## Extrait à lire
= = =
Une visite éclair aux allures de signal politique
Le 24 juin, les couloirs feutrés du bureau de l’Organisation mondiale de la santé à Brazzaville ont brièvement retrouvé l’effervescence des jours de sommet. Quelques heures durant, le Dr Chikwe Ihekweazu, directeur régional par intérim, a pris le pouls des équipes locales, marqué par des entrevues serrées avec les responsables des programmes prioritaires. Si l’agenda officiel évoquait un « examen du plan de travail 2024 », le geste revêtait une signification diplomatique plus large : rassurer un État partenaire mais aussi la communauté des bailleurs, inquiète de voir le bureau congolais au bord de l’asphyxie financière.
= = =
## Tâches à réaliser
a) Dans l'extrait consacré à la visite au bureau de l'OMS à Brazzaville, quelle fonction le Dr Chikwe Ihekweazu occupe-t-il ?
b) Rédigez la suite de l'article sur la visite au bureau de l'OMS à Brazzaville, à partir de sa dernière phrase.

[Enregistrements issus d'une collecte de données]
= = =
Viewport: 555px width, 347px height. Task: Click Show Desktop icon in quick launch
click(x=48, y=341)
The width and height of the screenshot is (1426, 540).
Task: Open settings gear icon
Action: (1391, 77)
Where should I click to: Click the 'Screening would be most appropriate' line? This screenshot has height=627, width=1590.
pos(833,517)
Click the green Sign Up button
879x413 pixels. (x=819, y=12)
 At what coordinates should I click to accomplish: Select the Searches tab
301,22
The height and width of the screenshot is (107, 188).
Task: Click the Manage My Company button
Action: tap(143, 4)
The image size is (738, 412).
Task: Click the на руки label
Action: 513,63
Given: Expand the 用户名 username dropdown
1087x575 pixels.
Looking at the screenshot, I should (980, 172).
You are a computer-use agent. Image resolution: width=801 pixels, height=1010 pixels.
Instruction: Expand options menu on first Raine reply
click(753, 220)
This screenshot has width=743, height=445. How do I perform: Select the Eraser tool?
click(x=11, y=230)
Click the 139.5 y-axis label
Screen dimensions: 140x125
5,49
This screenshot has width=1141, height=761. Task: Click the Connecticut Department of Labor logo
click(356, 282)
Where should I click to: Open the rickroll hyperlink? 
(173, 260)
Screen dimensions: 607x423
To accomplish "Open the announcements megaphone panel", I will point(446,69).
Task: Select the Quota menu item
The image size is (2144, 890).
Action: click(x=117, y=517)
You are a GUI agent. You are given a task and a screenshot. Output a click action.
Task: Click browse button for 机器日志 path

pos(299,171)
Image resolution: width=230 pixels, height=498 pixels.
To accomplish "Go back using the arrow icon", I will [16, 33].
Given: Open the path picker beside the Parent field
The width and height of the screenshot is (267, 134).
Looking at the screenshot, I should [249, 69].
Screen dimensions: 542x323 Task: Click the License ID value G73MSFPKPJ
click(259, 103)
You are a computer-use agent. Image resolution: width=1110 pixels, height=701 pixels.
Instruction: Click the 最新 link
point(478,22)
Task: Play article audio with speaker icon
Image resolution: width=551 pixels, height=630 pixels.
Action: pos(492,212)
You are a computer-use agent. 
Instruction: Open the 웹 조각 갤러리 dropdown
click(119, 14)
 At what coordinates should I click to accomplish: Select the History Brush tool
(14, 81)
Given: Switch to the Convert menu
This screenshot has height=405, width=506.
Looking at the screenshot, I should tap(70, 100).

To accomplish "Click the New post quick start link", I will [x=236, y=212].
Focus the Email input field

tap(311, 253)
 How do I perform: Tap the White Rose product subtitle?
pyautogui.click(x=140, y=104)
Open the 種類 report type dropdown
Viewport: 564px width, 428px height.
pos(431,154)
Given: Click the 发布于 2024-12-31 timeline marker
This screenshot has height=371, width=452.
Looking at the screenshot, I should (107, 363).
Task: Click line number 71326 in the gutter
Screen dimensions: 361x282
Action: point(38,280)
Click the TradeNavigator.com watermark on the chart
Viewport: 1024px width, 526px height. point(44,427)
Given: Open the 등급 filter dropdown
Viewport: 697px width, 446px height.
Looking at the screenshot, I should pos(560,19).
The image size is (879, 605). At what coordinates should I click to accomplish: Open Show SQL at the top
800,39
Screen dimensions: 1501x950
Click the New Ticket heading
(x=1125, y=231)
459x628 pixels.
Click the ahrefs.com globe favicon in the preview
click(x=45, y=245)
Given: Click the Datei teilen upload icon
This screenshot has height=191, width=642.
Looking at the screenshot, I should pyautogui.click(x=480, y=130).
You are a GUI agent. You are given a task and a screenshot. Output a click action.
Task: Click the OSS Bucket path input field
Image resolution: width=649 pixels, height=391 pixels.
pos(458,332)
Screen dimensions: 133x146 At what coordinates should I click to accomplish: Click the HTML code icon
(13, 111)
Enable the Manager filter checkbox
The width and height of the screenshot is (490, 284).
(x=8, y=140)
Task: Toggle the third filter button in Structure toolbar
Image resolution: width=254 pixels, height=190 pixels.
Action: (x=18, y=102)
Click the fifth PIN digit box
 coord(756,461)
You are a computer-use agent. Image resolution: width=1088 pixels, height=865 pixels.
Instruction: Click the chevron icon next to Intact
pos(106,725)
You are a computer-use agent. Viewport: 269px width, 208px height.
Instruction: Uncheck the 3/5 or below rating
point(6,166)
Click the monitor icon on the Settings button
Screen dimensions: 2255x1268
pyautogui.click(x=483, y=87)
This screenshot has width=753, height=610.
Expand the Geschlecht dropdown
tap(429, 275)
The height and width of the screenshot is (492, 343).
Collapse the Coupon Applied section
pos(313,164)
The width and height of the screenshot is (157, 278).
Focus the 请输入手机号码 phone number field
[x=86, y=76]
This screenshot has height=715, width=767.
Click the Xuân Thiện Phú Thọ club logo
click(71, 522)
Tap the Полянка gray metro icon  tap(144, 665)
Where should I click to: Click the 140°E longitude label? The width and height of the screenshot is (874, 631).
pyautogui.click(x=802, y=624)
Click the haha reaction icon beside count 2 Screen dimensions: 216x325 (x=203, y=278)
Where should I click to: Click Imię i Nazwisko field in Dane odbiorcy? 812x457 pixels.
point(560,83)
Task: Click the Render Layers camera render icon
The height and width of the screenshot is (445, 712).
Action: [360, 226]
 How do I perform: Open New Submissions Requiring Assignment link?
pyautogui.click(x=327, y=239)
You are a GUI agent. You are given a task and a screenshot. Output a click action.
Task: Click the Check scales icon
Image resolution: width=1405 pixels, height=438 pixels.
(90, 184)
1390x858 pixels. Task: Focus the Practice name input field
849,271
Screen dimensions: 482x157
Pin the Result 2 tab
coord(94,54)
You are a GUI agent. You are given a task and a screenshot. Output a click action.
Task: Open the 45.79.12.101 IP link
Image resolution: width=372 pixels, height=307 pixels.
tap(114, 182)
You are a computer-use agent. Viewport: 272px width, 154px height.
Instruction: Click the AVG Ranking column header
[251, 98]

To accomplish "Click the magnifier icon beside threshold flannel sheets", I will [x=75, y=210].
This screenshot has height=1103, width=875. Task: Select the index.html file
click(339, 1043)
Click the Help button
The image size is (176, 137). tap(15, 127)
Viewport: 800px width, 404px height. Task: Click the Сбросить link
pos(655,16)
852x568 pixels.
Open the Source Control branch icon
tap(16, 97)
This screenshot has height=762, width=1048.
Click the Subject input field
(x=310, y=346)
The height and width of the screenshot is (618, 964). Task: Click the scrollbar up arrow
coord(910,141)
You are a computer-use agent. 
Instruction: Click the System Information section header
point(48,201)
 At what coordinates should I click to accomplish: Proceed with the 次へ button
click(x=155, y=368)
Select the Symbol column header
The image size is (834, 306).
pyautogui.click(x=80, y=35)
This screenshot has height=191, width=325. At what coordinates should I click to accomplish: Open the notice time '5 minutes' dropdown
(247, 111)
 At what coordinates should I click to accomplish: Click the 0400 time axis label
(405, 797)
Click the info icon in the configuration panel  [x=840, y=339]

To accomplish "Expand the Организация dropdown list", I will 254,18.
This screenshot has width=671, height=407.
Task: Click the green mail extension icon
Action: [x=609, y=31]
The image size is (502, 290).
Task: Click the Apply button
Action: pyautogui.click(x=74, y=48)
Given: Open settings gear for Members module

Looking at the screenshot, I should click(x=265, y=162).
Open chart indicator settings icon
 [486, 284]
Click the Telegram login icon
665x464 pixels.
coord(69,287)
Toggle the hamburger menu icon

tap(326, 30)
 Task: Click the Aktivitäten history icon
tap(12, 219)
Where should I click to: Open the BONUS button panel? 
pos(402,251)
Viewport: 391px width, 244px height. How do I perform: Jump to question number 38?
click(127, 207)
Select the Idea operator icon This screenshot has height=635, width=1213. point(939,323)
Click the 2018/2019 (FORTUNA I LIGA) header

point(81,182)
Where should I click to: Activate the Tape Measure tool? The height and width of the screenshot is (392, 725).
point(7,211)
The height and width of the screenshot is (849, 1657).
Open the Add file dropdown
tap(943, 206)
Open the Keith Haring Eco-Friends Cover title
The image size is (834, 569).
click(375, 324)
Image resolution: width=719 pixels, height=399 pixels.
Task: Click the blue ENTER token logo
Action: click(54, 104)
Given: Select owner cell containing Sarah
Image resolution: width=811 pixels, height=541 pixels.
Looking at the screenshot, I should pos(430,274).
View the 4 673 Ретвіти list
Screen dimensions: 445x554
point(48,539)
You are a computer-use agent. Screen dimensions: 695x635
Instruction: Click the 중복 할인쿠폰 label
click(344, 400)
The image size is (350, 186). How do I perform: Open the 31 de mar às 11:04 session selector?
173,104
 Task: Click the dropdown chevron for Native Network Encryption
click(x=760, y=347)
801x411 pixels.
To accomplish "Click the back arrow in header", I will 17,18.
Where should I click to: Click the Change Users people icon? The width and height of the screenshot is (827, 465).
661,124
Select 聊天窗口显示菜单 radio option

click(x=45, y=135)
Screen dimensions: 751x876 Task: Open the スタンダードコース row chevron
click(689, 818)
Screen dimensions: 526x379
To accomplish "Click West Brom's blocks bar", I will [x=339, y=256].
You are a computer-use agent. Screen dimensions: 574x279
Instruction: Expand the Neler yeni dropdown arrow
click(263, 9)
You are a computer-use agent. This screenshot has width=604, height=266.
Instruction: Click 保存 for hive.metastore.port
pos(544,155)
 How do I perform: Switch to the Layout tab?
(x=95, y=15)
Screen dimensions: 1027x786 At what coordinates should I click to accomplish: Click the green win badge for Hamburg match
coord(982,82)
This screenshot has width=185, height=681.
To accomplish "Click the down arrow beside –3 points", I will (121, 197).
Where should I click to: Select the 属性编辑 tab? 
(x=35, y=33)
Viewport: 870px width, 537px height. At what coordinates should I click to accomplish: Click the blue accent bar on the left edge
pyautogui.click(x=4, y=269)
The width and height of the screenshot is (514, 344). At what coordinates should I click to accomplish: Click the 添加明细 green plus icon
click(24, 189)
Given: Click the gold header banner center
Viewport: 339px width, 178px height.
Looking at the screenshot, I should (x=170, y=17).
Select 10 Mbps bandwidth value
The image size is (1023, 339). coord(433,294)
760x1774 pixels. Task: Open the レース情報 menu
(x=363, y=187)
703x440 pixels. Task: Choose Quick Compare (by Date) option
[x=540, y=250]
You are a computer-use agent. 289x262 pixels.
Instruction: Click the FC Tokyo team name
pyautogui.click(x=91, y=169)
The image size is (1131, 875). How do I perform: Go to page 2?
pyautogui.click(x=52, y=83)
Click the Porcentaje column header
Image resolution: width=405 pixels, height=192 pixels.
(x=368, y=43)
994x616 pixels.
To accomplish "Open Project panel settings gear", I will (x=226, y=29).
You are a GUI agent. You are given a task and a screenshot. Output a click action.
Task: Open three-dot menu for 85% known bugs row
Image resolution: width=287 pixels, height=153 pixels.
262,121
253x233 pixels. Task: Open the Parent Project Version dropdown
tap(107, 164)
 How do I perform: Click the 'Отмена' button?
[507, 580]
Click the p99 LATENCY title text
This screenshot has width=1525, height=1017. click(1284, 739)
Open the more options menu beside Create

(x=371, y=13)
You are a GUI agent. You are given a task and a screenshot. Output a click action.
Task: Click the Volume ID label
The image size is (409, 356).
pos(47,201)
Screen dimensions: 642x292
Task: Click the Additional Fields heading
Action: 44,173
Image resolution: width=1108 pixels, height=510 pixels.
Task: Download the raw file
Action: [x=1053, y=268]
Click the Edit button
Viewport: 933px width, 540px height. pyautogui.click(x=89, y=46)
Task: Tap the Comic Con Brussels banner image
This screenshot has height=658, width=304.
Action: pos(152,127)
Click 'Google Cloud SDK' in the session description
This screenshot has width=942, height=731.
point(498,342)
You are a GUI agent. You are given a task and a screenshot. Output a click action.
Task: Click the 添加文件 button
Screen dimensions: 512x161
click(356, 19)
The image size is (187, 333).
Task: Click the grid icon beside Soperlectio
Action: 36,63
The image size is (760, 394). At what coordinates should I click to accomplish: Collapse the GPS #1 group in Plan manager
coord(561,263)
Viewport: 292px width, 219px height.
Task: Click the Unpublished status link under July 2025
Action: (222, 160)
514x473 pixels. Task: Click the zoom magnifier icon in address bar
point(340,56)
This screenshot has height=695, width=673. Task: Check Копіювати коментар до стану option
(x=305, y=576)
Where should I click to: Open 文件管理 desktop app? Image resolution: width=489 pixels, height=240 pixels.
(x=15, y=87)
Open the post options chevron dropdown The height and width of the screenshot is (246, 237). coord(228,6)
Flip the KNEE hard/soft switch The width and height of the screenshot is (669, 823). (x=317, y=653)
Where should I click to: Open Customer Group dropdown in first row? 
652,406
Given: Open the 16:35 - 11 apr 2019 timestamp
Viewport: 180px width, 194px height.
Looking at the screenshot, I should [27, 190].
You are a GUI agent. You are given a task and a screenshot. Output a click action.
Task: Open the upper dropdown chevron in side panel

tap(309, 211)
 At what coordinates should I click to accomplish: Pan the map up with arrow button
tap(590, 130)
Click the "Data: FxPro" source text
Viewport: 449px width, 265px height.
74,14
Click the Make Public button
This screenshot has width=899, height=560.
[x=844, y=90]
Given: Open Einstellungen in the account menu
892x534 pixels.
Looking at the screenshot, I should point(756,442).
= = =
## Réponses par numéro
a) Il est directeur régional par intérim.

b)
Un système de santé sous tension multidimensionnelle
Derrière la courtoisie des déclarations, chacun mesure l’ampleur des défis. Le Congo, déjà soumis à des flambées récurrentes de poliomyélite, de rougeole et de fièvre jaune, affronte désormais la montée silencieuse des maladies non transmissibles, de l’hypertension au diabète. Les cartes de couverture vaccinale laissent apparaître de profondes disparités entre les districts urbains du littoral, plutôt bien dotés, et l’arrière-pays forestier où routes, personnel qualifié et chaînes du froid font encore défaut (OMS, 2024). À cela s’ajoute une capacité de surveillance épidémiologique qui peine à suivre l’augmentation des alertes, dans une sous-région où les flux migratoires et le commerce informel favorisent une circulation rapide des pathogènes.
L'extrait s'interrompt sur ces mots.